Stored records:
= Beginning of Section =

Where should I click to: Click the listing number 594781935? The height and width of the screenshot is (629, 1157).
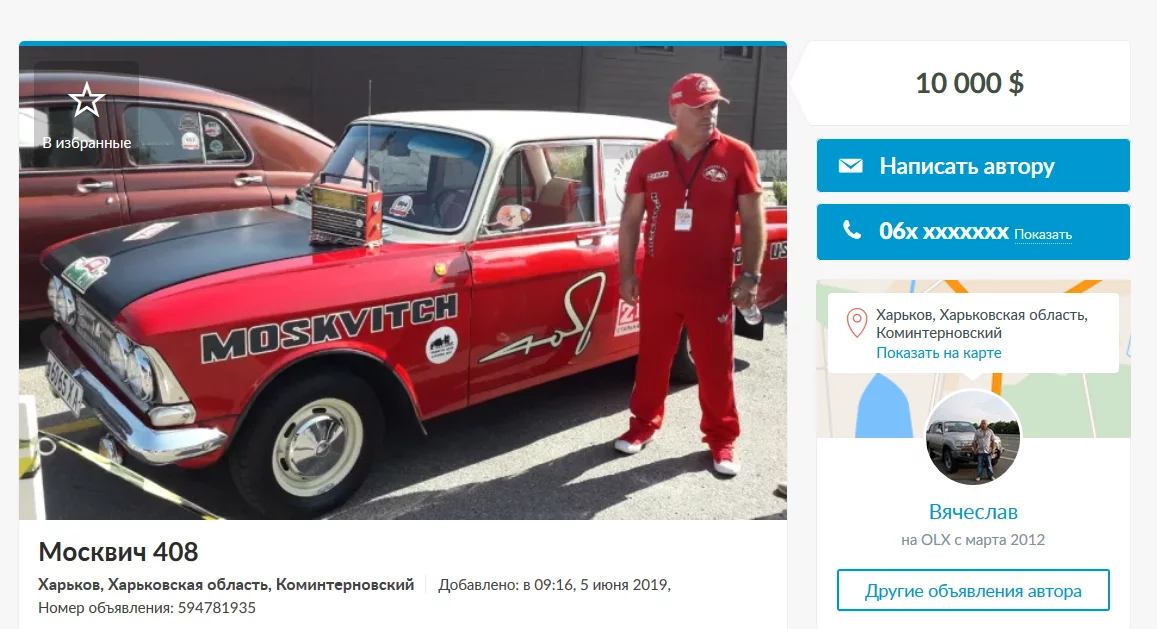tap(216, 608)
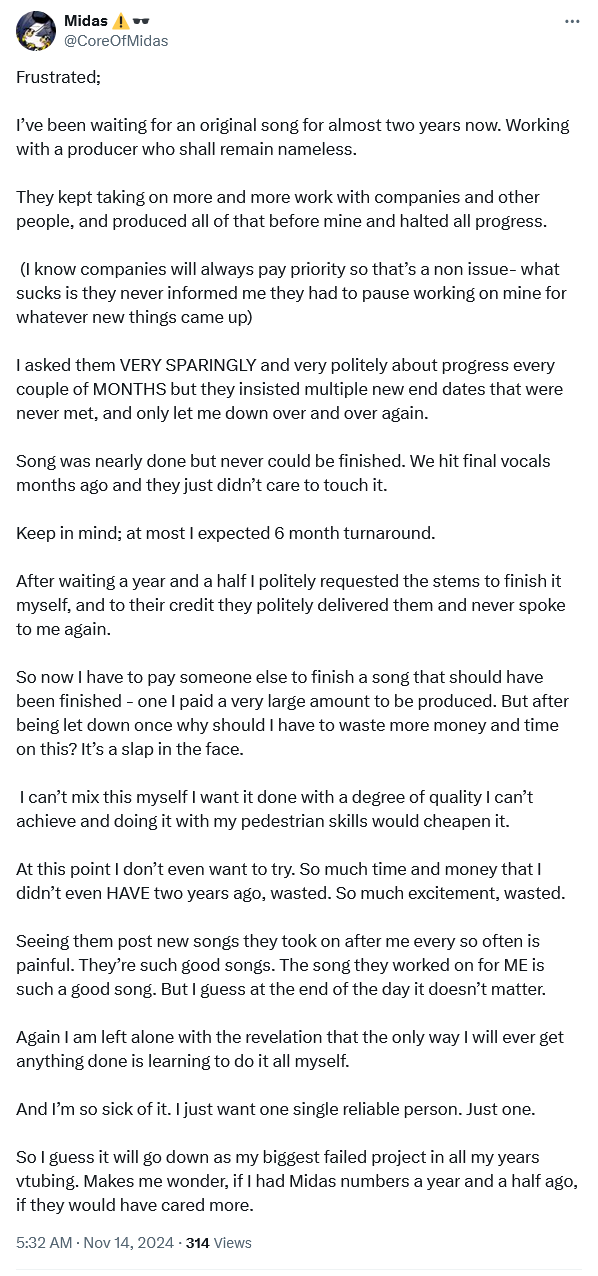View the 314 Views count details
The image size is (598, 1276).
pos(219,1243)
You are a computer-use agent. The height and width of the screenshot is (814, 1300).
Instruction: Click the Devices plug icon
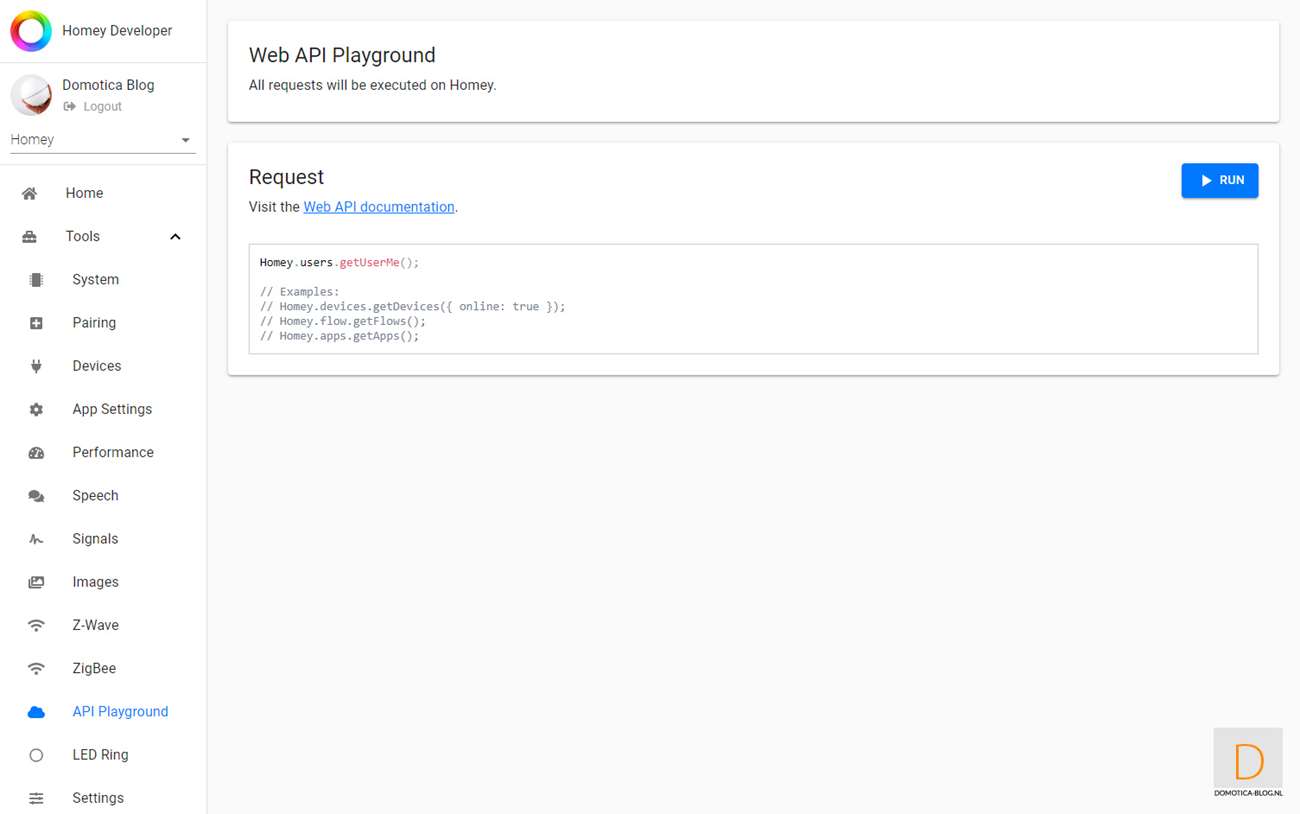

= End of Section =

Problem =>
Once the line containing "You are a computer-use" is found in the records above, it and every line after it up to the last must be repeated exactly, without pictures.

Completed exercise =>
You are a computer-use agent. The height and width of the screenshot is (814, 1300).
Instruction: Click the Devices plug icon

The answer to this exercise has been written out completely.